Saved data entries
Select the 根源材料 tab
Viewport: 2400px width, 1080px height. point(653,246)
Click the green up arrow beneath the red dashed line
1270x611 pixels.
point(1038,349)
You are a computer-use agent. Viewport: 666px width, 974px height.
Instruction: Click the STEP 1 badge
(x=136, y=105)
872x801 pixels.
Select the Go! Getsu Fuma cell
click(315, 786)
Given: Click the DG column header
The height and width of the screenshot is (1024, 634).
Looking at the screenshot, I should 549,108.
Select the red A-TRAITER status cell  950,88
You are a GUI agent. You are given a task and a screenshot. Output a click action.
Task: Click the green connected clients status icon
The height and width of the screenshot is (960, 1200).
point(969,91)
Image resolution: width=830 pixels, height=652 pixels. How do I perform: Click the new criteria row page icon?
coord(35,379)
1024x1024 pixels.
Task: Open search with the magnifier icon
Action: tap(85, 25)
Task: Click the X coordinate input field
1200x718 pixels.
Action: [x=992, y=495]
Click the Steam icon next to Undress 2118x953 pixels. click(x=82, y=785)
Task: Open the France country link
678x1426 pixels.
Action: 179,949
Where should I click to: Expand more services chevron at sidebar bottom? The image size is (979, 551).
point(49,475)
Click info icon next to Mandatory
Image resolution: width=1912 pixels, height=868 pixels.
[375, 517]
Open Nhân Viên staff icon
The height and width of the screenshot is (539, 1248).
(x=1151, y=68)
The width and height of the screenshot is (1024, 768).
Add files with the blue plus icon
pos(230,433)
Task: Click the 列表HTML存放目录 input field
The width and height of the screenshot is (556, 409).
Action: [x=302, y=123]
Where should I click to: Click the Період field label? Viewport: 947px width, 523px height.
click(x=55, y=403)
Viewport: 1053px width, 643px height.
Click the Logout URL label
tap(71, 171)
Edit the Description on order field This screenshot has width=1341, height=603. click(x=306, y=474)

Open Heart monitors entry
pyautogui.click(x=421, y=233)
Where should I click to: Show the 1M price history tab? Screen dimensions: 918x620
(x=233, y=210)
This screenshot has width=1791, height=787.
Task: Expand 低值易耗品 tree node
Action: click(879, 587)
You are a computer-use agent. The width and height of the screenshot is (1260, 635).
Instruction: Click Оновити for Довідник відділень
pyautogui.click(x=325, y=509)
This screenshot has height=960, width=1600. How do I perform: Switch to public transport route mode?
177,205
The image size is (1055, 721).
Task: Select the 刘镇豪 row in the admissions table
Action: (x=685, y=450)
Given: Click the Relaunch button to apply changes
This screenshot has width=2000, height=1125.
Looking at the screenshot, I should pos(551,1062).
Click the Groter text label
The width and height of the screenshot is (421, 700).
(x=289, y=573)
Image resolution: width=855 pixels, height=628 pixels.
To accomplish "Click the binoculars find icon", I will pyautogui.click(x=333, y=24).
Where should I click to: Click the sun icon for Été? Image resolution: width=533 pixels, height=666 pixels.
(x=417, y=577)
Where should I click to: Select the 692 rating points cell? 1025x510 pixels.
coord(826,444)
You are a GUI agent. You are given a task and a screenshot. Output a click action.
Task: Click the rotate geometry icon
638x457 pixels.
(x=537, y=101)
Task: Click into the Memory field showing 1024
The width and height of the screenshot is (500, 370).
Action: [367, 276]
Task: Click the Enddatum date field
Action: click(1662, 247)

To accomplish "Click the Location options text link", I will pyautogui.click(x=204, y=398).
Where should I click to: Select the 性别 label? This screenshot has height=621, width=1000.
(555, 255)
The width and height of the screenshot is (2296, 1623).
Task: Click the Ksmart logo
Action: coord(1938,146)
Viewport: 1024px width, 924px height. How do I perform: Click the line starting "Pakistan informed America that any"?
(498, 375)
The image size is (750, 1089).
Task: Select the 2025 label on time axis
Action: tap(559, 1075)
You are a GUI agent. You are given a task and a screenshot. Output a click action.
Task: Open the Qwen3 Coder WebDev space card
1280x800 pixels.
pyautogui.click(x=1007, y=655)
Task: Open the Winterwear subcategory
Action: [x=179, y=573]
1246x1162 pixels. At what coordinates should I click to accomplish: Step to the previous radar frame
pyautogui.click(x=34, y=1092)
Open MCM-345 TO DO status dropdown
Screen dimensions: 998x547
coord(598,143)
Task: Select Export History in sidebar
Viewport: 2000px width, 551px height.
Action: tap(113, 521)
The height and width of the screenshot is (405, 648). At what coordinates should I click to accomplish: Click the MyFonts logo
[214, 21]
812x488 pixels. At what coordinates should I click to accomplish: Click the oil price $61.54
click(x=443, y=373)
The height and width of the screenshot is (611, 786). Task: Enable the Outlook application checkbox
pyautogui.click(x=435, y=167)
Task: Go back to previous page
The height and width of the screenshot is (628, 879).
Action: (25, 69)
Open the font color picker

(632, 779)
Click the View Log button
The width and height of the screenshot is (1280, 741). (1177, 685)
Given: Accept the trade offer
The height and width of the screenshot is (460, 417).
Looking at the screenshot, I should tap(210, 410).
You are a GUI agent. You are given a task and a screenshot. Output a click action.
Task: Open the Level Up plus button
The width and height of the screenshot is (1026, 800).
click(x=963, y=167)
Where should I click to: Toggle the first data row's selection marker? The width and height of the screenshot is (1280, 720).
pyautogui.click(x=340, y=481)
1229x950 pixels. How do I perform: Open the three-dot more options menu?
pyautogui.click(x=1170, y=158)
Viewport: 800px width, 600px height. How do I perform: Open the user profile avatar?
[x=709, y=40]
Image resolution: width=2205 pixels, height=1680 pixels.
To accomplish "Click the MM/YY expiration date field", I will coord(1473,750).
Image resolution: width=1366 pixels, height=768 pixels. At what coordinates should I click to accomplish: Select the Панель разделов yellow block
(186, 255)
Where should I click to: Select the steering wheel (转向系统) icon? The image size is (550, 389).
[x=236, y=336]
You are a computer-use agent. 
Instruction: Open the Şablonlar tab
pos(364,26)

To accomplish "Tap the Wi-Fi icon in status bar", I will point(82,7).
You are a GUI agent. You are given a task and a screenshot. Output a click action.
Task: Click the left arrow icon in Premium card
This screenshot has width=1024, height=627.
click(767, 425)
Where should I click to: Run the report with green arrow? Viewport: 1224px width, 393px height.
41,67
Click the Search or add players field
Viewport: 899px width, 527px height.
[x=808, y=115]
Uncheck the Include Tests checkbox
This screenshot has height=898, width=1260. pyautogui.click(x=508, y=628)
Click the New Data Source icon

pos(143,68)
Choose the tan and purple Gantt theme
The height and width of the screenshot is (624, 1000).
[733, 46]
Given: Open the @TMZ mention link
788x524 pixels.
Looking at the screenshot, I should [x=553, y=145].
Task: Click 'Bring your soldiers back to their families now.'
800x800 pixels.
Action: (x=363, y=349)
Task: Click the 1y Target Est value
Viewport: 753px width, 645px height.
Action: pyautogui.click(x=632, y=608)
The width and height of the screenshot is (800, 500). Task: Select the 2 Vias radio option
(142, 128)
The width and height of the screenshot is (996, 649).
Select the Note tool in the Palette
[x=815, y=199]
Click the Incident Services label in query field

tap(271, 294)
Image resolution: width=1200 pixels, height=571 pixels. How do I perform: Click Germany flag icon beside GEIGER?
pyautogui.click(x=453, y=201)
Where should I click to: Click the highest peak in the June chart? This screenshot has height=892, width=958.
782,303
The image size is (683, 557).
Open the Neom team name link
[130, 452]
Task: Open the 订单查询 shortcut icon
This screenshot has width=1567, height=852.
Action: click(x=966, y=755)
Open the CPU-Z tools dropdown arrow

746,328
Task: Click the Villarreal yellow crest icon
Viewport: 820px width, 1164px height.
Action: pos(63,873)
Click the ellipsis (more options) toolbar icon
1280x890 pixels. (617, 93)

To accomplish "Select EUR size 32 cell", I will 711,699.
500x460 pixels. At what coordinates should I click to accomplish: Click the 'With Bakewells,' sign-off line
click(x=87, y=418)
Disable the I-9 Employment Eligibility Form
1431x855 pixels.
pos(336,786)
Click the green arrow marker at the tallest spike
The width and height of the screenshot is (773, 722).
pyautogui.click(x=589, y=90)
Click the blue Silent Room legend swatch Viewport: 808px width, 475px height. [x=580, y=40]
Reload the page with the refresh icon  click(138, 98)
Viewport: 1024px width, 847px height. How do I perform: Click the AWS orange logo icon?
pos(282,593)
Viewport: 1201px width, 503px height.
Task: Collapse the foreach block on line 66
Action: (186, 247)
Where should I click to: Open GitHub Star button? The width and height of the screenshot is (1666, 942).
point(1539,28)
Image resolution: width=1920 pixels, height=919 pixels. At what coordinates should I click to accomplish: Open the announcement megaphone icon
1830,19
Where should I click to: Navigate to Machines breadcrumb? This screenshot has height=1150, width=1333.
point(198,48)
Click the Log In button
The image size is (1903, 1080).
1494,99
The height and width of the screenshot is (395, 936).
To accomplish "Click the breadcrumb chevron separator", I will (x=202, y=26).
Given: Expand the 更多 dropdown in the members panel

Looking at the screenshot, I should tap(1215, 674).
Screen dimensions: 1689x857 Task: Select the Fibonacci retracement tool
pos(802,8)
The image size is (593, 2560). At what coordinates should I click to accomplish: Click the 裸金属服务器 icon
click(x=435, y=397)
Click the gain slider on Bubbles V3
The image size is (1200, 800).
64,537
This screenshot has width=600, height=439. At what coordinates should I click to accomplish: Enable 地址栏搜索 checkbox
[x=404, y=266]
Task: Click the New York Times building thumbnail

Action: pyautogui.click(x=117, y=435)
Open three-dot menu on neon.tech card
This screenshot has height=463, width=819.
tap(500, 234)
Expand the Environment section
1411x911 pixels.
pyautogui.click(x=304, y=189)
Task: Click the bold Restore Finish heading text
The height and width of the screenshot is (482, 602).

### About this exercise
Copy the records above exactly, please, but only from the first line through the line containing "872x801 pixels.".

### Answer to this task
Select the 根源材料 tab
Viewport: 2400px width, 1080px height. point(653,246)
Click the green up arrow beneath the red dashed line
1270x611 pixels.
point(1038,349)
You are a computer-use agent. Viewport: 666px width, 974px height.
Instruction: Click the STEP 1 badge
(x=136, y=105)
872x801 pixels.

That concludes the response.